Why do we find so few women in science?

Out of the list of the 800-900 Noble laureates, why are there so few women?

Why are so few women in the science laboratories in the world?

Where are they in politics, in sports, at least in the developing countries?

Where are they in literature, in all ways of creativity?

I will tell you, where they are. They are in the nest.

When man is busy creating a new machine, the woman is busy looking after her eggs. Now who will rule and who will be the slave? Tell me. Tell me. And unfortunately, the woman is preparing herself, just to receive the man. The woman is actually more self-less than the man. She is the finer product of evolution than man. So, the man will be busy enhancing his business or creating a new machine, and the woman would be busy taking care of the house and cooking food for the man. Now man has done everything for his own personal development, he will be called as the ruler of the business empire. And what is the woman doing? Doing the man’s laundry and cooking his dinner.

And he returns more and more empowered everyday because eight-ten hours of the day, he is working in his self-interest. He is working to gain money, working to gain respect, power, strength. And what is the woman doing all this while? Taking care of the eggs, doing the laundry, doing the meals. And then she expects that the man will be honest and kind enough to grant her an equal status.
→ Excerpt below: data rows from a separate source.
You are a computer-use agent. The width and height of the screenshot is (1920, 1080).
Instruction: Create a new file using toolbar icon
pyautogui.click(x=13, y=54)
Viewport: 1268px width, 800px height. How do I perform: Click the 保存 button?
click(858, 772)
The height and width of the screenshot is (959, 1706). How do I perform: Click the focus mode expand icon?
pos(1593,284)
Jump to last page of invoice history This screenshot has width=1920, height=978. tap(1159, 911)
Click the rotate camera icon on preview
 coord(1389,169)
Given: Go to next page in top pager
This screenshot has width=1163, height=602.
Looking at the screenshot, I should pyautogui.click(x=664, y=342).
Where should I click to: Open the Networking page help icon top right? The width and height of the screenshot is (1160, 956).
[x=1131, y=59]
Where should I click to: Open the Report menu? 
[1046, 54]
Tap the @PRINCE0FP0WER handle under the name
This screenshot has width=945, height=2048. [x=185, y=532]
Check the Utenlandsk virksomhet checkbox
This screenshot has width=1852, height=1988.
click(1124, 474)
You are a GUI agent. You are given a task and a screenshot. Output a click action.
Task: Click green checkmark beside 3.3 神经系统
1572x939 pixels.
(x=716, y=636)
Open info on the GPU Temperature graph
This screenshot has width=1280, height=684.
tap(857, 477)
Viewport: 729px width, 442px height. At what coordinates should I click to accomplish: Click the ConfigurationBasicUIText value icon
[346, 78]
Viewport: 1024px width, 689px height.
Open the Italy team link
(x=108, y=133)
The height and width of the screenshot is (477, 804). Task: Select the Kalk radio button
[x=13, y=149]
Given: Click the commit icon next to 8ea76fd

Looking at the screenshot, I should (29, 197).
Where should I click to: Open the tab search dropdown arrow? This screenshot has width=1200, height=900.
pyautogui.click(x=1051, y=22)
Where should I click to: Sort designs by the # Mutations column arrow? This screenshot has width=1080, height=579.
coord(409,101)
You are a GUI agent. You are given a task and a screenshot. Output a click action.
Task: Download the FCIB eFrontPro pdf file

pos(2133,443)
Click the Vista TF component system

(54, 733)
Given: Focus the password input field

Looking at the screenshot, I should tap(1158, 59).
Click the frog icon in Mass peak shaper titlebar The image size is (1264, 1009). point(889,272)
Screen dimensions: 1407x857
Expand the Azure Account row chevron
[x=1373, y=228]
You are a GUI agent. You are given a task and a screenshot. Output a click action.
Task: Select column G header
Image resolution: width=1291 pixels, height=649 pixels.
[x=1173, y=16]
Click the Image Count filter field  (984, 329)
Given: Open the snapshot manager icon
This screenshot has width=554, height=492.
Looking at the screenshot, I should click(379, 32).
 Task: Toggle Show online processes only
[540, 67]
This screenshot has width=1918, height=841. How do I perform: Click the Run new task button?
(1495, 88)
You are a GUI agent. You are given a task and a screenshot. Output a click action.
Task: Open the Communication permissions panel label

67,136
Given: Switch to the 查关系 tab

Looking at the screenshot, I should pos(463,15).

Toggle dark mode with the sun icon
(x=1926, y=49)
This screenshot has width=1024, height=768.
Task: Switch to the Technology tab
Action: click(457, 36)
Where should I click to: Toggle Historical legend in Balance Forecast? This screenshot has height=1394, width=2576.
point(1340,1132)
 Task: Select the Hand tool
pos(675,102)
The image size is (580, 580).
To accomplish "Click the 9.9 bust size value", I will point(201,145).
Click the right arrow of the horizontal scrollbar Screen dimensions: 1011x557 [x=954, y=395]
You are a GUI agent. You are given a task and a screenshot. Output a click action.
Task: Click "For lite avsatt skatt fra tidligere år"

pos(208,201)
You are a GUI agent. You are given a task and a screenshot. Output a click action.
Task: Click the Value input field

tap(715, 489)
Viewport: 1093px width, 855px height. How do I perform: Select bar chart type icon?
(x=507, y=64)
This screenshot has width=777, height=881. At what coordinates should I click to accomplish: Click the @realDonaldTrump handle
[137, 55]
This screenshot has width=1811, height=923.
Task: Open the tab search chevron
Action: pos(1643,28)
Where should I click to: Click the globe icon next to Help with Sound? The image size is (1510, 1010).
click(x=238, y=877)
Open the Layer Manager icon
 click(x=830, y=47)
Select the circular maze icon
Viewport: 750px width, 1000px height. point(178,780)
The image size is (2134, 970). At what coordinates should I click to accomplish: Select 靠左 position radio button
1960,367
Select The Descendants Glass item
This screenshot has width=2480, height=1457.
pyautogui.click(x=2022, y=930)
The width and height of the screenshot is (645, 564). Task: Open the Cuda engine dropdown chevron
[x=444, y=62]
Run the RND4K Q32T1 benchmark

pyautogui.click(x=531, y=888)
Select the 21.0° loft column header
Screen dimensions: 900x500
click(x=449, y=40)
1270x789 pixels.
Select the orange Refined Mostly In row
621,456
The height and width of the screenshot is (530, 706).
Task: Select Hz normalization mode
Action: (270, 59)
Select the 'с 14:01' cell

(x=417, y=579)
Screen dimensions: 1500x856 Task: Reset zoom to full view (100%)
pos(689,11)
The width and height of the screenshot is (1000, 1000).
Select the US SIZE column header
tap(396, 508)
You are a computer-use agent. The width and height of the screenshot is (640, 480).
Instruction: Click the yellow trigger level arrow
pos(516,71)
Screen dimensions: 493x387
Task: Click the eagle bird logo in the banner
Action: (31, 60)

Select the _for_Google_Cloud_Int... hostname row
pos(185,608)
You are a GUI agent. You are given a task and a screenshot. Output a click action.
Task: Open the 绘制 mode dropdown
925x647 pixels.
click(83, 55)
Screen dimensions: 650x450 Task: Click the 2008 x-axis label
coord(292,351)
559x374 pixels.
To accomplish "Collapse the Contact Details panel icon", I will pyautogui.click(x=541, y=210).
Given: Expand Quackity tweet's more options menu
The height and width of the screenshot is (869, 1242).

Why this exploitative man, as man is defined to be, why will this man grant her an equal status? Why? The man is the king and pardon me for being harsh, you are just his concubine.

You may call yourself as ‘the queen’ but you are not. A harlot you are. The king can throw you away, whenever he pleases. Be less emotional, the emotion is the woman’s undoing. Don’t weep so frequently, mind those tears. You think, your tears are your strength? They are your biggest weakness. Curse yourself for weeping out. Stay strong. Don’t give in to the emotional traps.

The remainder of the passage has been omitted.